Exercise
Set down only what runs from the line containing "646-781-8004 (45, 6)" through the last line of the data, exactly as it reads.

Information given
· · ·
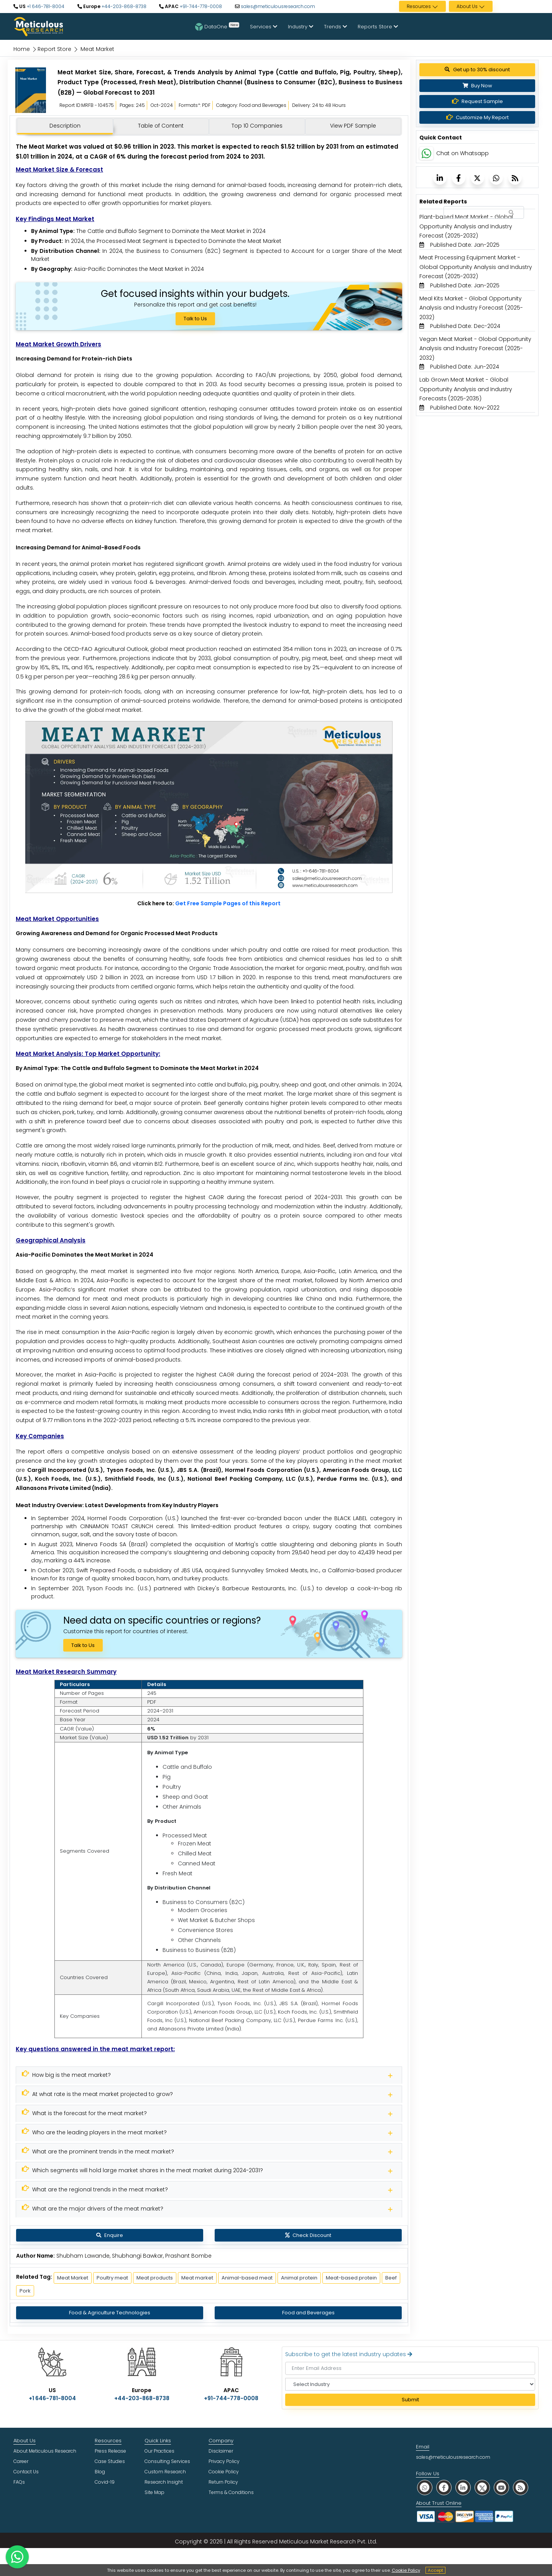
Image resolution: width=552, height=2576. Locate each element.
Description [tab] (64, 125)
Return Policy (223, 2482)
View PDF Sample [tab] (353, 125)
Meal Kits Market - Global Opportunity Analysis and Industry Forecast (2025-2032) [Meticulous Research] (471, 308)
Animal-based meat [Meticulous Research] (247, 2277)
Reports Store (378, 26)
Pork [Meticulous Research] (25, 2290)
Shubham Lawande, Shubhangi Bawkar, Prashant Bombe (134, 2256)
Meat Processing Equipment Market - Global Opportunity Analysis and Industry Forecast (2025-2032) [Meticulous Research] (475, 267)
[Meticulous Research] (209, 2075)
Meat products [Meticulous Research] (154, 2277)
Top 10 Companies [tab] (257, 125)
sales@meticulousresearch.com (278, 6)
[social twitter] (482, 2487)
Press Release (110, 2451)
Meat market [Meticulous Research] (197, 2277)
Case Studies (110, 2461)
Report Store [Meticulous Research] (54, 49)
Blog (100, 2471)
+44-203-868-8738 (123, 6)
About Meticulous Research (44, 2451)
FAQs (19, 2482)
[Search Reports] (511, 212)
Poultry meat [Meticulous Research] (112, 2277)
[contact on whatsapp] (17, 2556)
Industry (300, 26)
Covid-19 (105, 2482)
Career (20, 2461)
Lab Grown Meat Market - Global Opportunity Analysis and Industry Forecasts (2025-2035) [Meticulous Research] (465, 389)
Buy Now (477, 85)
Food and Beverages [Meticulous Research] (308, 2312)
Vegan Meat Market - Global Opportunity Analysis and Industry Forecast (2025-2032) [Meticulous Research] (475, 348)
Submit (410, 2399)
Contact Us (26, 2471)
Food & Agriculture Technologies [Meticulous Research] (109, 2312)
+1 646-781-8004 (45, 6)
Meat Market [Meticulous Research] (72, 2277)
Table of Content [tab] (161, 125)
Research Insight (164, 2482)
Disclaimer (221, 2451)
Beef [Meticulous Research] (391, 2277)
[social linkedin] (463, 2487)
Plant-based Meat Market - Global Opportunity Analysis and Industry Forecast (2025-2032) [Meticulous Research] (466, 226)
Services (263, 26)
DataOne (217, 26)
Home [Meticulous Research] (21, 49)
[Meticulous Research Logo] (38, 26)
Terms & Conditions (231, 2492)
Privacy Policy (224, 2461)
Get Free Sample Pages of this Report (228, 903)
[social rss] (520, 2487)
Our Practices (159, 2451)
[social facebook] (444, 2487)
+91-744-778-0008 (200, 6)
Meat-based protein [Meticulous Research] (351, 2277)
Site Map (154, 2492)
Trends (335, 26)
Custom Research (165, 2471)
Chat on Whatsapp (462, 153)
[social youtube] (501, 2487)
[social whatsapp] (424, 2487)
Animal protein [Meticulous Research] (299, 2277)
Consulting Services (167, 2461)
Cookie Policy (406, 2570)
· · ·
Finished task
+1 646-781-8004 (45, 6)
Meat Market [Meticulous Research] (72, 2277)
Table of Content [tab] (161, 125)
Research Insight (164, 2482)
Disclaimer (221, 2451)
Beef [Meticulous Research] (391, 2277)
[social linkedin] (463, 2487)
Plant-based Meat Market - Global Opportunity Analysis and Industry Forecast (2025-2032) [Meticulous Research] (466, 226)
Services (263, 26)
DataOne (217, 26)
Home [Meticulous Research] (21, 49)
[Meticulous Research Logo] (38, 26)
Terms & Conditions (231, 2492)
Privacy Policy (224, 2461)
Get Free Sample Pages of this Report (228, 903)
[social rss] (520, 2487)
Our Practices (159, 2451)
[social facebook] (444, 2487)
+91-744-778-0008 (200, 6)
Meat-based protein [Meticulous Research] (351, 2277)
Site Map (154, 2492)
Trends (335, 26)
Custom Research (165, 2471)
Chat on Whatsapp (462, 153)
[social youtube] (501, 2487)
[social whatsapp] (424, 2487)
Animal protein [Meticulous Research] (299, 2277)
Consulting Services (167, 2461)
Cookie Policy (406, 2570)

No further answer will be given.